What is being asked:
Pick out all lines with the word "field" from the records that follow.

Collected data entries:
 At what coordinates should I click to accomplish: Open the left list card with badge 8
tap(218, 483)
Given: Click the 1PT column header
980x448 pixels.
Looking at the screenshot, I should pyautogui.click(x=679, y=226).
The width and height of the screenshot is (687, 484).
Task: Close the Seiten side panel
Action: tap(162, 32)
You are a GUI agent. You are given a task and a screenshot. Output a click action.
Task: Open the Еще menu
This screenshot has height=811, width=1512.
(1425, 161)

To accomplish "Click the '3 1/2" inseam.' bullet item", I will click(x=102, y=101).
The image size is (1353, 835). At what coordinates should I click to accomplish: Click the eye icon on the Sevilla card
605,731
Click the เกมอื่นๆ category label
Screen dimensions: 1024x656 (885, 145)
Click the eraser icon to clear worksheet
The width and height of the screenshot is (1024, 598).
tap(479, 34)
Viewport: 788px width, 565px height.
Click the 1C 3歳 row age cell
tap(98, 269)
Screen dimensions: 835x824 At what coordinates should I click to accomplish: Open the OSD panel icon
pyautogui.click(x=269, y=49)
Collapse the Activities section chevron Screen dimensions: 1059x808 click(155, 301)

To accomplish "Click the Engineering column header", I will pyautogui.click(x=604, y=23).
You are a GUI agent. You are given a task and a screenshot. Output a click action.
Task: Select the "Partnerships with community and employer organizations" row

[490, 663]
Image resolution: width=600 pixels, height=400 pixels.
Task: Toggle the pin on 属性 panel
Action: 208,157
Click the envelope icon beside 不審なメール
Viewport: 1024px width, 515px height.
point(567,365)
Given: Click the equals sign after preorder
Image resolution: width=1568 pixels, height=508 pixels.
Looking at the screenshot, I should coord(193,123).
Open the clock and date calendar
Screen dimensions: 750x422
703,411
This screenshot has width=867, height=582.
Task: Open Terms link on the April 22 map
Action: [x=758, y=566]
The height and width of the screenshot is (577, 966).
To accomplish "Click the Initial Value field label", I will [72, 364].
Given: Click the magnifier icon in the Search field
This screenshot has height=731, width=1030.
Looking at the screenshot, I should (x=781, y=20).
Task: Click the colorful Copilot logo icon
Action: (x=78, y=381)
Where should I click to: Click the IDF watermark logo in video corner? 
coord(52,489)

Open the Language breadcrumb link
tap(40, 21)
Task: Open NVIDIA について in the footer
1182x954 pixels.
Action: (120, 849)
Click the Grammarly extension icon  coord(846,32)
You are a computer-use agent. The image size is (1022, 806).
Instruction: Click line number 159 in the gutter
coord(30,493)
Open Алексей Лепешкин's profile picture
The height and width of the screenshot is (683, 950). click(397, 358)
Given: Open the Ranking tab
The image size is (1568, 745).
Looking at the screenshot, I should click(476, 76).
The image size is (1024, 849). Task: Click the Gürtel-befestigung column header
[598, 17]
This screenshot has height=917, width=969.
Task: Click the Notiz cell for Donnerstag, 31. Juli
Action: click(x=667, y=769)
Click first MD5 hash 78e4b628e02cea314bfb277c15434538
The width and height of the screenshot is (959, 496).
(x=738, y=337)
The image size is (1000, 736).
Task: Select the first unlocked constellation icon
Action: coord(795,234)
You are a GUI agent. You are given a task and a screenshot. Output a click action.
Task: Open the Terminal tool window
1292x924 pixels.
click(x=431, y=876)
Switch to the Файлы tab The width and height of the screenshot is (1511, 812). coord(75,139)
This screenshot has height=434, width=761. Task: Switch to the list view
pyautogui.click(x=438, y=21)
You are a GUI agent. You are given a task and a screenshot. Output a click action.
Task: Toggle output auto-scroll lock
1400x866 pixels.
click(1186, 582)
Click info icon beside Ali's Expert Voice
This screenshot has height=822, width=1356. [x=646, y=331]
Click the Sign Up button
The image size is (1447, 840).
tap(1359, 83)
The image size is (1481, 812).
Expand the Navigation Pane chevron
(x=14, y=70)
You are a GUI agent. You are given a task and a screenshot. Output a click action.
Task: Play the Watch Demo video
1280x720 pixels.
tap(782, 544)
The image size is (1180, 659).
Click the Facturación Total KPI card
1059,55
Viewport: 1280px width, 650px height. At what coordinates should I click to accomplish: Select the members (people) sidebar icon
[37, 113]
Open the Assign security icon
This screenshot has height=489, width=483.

Answer box:
To accomplish "Click the Initial Value field label", I will [72, 364].
Given: Click the magnifier icon in the Search field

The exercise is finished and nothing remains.